[Work request]
Write out, word for word, every line from the one containing "Click the STEP2" through the final line of the records.

----- Recorded information

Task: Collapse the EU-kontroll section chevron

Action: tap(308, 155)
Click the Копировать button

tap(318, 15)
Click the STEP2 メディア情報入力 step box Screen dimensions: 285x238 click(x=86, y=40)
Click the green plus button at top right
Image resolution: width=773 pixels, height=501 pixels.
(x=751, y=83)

----------

[Result of this exercise]
Click the STEP2 メディア情報入力 step box Screen dimensions: 285x238 click(x=86, y=40)
Click the green plus button at top right
Image resolution: width=773 pixels, height=501 pixels.
(x=751, y=83)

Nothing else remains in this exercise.